TASK OBJECTIVE: Print the part of the Locke Lamora book review from "My Review: I" to "to finish first.", word for word.

Segment Start: DOCUMENT SECTION

Book Summary: An orphan’s life is harsh—and often short—in the mysterious island city of Camorr. But young Locke Lamora dodges death and slavery, becoming a thief under the tutelage of a gifted con artist. As leader of the band of light-fingered brothers known as the Gentleman Bastards, Locke is soon infamous, fooling even the underworld’s most feared ruler. But in the shadows lurks someone still more ambitious and deadly. Faced with a bloody coup that threatens to destroy everyone and everything that holds meaning in his mercenary life, Locke vows to beat the enemy at his own brutal game—or die trying.
My Review: I am fully aware that this book didn’t need one more five star review. That’s a good thing because this is only a four and I’m rounding up. It’s not all sunshine, rainbows and honeypots this week. I’ll make this review short lest it turns into a rant on how the last few sentences of a book can ruin that book for someone who has been patiently waiting to read that book. Promise. I have been dying to read this book but we review books here in a calm and orderly fashion so I had a list that I needed to finish first.

Segment End: DOCUMENT SECTION
Segment Start: DATA EXTRACTS

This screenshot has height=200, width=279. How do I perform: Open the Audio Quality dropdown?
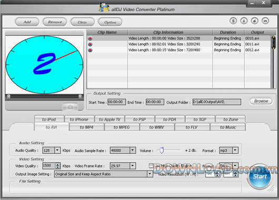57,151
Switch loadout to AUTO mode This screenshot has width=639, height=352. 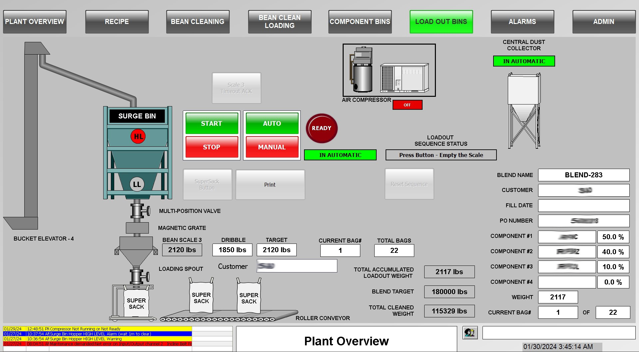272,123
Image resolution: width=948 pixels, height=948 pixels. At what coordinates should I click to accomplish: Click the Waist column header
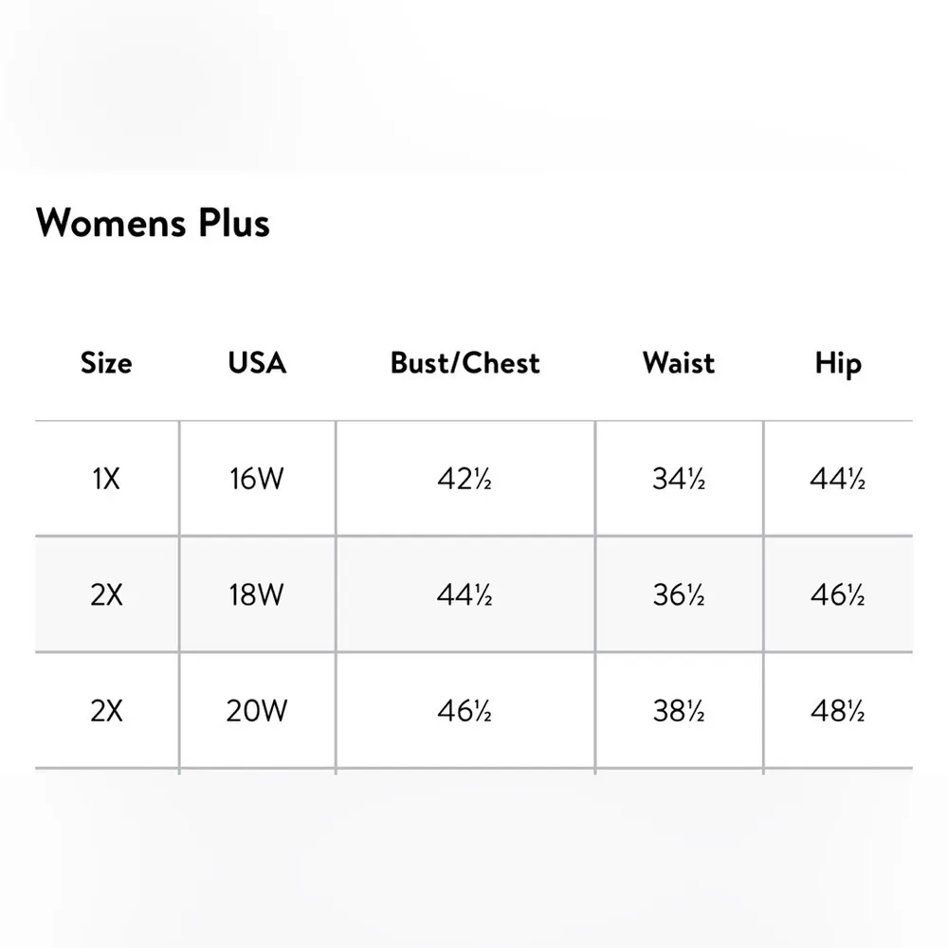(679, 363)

Segment End: DATA EXTRACTS

YOUR SOLUTION:
My Review: I am fully aware that this book didn’t need one more five star review. That’s a good thing because this is only a four and I’m rounding up. It’s not all sunshine, rainbows and honeypots this week. I’ll make this review short lest it turns into a rant on how the last few sentences of a book can ruin that book for someone who has been patiently waiting to read that book. Promise. I have been dying to read this book but we review books here in a calm and orderly fashion so I had a list that I needed to finish first.